Además, han sido escandalosos los incidentes generados por los militares y contratistas estadounidenses, difíciles de controlar por sus indisciplinas, el consumo de drogas e incluso el tráfico de heroína desde Colombia a una base militar en la Florida.

Mientras impone nuevas marcas de producción y tráfico de drogas, el diario londinense The Guardian calificó a Colombia como «la nación más sangrienta» contra los defensores de derechos humanos. El prestigioso medio recogió un informe de Front Line Defenders, el cual indica que, de cada tres activistas asesinados durante 2019 en todo el mundo, uno de ellos era colombiano.

La oleada de violencia acapara la atención internacional. La Oficina del Alto Comisionado de las Naciones Unidas para los Derechos Humanos se declaró «profundamente preocupada», a la par que entregó la cifra oficial de 107 líderes asesinados en 2019, a los que podrían sumar 13 casos en verificación. Algunos denuncian esos hechos como una práctica sistemática y varias organizaciones estiman que la cifra real de víctimas mortales es el doble o el triple.

Según la Defensoría del Pueblo, entre enero de 2016 y octubre de 2019 sumaron 555 casos. Organizaciones políticas y de derechos humanos han denunciado que desde la entrada en vigor de los acuerdos de paz en 2016 hasta la fecha, han sido asesinados 187 excombatientes de las FARC.

La maquinaria de muerte, que actúa a su antojo en el país sudamericano, ataca principalmente a quienes promueven la sustitución de cultivos de coca, coordinan procesos de restitución de tierras, a opositores, a los grupos étnicos que ejercen el control en los territorios, a exguerrilleros y líderes femeninas. Según la Fiscalía, los principales asesinos de esas personas son organizaciones criminales vinculadas al narcotráfico, la minería ilegal y delincuencia común; pero medios de prensa recogen las denuncias de la participación del ejército, bandas paramilitares y mafias vinculadas a sectores políticos extremistas cercanos a personeros del Gobierno.

La Defensoría del pueblo también ha denunciado el incremento del 63 % en la violencia contra las lideresas que impulsan la sustitución voluntaria de cultivos de coca y se oponen a la presencia de grupos armados en su territorio.

Al respecto, un informe de la Alta Comisionada de la onu para los Derechos Humanos, Michelle Bachelet, denunció recientemente que la situación en esta materia en el país es la peor desde 2014, y que el Estado no está cumpliendo su labor de defensa de los líderes sociales, mientras Michel Forst, relator especial, afirmó que esos asesinatos «son crímenes políticos».

Al decir de The New York Times, «un estado débil que responde con violencia a las demandas de sus ciudadanos inconformes», «Colombia está entre los países más desiguales de esta región desigual.

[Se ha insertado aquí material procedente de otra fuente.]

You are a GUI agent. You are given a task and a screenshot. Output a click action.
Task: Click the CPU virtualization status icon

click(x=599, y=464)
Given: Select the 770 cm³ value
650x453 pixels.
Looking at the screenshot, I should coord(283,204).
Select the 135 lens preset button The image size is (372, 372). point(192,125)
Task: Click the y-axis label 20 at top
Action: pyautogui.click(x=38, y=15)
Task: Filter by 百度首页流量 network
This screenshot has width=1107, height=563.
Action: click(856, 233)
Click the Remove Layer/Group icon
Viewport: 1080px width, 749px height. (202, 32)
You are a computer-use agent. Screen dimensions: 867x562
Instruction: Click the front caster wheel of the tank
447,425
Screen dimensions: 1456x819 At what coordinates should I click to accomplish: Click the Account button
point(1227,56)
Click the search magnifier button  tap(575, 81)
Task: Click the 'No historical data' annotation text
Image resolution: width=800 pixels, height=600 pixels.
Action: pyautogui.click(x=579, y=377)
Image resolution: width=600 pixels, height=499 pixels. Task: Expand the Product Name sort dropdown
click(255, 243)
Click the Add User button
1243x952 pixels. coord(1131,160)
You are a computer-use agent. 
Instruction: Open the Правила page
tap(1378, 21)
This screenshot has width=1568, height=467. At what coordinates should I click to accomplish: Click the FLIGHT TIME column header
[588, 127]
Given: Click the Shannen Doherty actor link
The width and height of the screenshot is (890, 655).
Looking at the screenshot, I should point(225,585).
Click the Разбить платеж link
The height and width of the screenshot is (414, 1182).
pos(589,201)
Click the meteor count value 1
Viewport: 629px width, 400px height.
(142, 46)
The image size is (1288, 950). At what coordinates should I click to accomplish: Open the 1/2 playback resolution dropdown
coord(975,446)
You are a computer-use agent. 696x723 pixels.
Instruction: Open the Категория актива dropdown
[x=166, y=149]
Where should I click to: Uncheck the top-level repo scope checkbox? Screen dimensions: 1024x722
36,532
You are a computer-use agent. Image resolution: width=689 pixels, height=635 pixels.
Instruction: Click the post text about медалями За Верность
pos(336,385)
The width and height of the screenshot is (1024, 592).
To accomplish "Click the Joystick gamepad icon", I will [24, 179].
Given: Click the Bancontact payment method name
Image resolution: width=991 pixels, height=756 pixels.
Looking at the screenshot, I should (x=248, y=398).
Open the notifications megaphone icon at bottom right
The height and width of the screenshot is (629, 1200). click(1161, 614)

La escasez de oportunidades condena a millones de colombianos»; «falta de oportunidades que impulsó la violencia, alimentó la guerra, causó grandes desplazamientos internos y estimuló la migración»; pero también disparó de manera incontrolable y corruptora el narcotráfico, los cárteles, las mafias dentro y fuera del país, los paramilitares, las ejecuciones extrajudiciales, las órdenes de letalidad del ejército, alianzas con grupos criminales para obtener información y matar, los asesinatos selectivos y masivos, los secuestros y las fortunas sucias en paraísos fiscales.

A raíz del paro nacional de noviembre pasado, muchos exhortaron al presidente Iván Duque a un cambio de rumbo urgente, para defender la vida, pero sigue apostando a la guerra y a la sangre no solo dentro del país, sino en sus fronteras, presto a los peores intereses de EE.UU. en la región, mientras se aprovechan los mercaderes de las drogas, las armas y los conflictos.

Duque ha escogido el camino del Comando Sur y la 82 División aerotransportada; el de los ejercicios conjuntos con ee. uu. y Brasil, como muestra de la «unidad» deseada por los halcones del nuevo momento americano de Trump para derrocar a gobiernos legítimos, de la coalición neofascista, que se erige sobre el polvorín de la desigualdad, las drogas, el extremismo y las demandas de justicia y paz.